* _WORK INSTRUCTION_: Each entry below is to be printed verbatim.

* _GIVEN RECORDS_:
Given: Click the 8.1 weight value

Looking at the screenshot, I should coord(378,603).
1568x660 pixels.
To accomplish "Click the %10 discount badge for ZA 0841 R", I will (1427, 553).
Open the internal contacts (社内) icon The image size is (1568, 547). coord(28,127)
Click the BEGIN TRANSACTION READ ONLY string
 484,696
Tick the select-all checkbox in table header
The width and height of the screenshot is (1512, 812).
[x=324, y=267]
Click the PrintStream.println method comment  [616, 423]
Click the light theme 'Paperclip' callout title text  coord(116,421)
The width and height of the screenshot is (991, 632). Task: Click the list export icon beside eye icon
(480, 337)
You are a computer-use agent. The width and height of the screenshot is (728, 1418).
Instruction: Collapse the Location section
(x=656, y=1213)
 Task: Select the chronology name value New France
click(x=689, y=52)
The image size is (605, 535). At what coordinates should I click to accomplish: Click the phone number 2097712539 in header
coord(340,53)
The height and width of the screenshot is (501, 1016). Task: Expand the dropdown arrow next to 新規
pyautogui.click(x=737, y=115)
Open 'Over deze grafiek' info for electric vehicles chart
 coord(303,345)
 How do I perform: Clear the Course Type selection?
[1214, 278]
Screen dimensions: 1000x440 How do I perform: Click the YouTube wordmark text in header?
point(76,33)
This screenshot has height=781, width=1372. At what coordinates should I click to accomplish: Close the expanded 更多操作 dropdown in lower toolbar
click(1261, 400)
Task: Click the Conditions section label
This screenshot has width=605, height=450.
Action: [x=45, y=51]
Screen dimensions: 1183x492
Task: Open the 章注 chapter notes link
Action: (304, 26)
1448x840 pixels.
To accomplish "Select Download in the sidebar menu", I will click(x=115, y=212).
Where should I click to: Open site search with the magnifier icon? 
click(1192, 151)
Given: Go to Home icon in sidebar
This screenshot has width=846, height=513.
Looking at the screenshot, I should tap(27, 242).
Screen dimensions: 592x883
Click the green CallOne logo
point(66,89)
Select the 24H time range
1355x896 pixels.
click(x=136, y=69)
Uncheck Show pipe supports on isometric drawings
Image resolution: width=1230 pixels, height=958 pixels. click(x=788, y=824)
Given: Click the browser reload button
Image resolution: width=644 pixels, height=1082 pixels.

* _RESPONSE TO THE TASK_:
Given: Click the 8.1 weight value

Looking at the screenshot, I should coord(378,603).
1568x660 pixels.
To accomplish "Click the %10 discount badge for ZA 0841 R", I will (1427, 553).
Open the internal contacts (社内) icon The image size is (1568, 547). coord(28,127)
Click the BEGIN TRANSACTION READ ONLY string
 484,696
Tick the select-all checkbox in table header
The width and height of the screenshot is (1512, 812).
[x=324, y=267]
Click the PrintStream.println method comment  [616, 423]
Click the light theme 'Paperclip' callout title text  coord(116,421)
The width and height of the screenshot is (991, 632). Task: Click the list export icon beside eye icon
(480, 337)
You are a computer-use agent. The width and height of the screenshot is (728, 1418).
Instruction: Collapse the Location section
(x=656, y=1213)
 Task: Select the chronology name value New France
click(x=689, y=52)
The image size is (605, 535). At what coordinates should I click to accomplish: Click the phone number 2097712539 in header
coord(340,53)
The height and width of the screenshot is (501, 1016). Task: Expand the dropdown arrow next to 新規
pyautogui.click(x=737, y=115)
Open 'Over deze grafiek' info for electric vehicles chart
 coord(303,345)
 How do I perform: Clear the Course Type selection?
[1214, 278]
Screen dimensions: 1000x440 How do I perform: Click the YouTube wordmark text in header?
point(76,33)
This screenshot has height=781, width=1372. At what coordinates should I click to accomplish: Close the expanded 更多操作 dropdown in lower toolbar
click(1261, 400)
Task: Click the Conditions section label
This screenshot has width=605, height=450.
Action: [x=45, y=51]
Screen dimensions: 1183x492
Task: Open the 章注 chapter notes link
Action: (304, 26)
1448x840 pixels.
To accomplish "Select Download in the sidebar menu", I will click(x=115, y=212).
Where should I click to: Open site search with the magnifier icon? 
click(1192, 151)
Given: Go to Home icon in sidebar
This screenshot has width=846, height=513.
Looking at the screenshot, I should tap(27, 242).
Screen dimensions: 592x883
Click the green CallOne logo
point(66,89)
Select the 24H time range
1355x896 pixels.
click(x=136, y=69)
Uncheck Show pipe supports on isometric drawings
Image resolution: width=1230 pixels, height=958 pixels. click(x=788, y=824)
Given: Click the browser reload button
Image resolution: width=644 pixels, height=1082 pixels.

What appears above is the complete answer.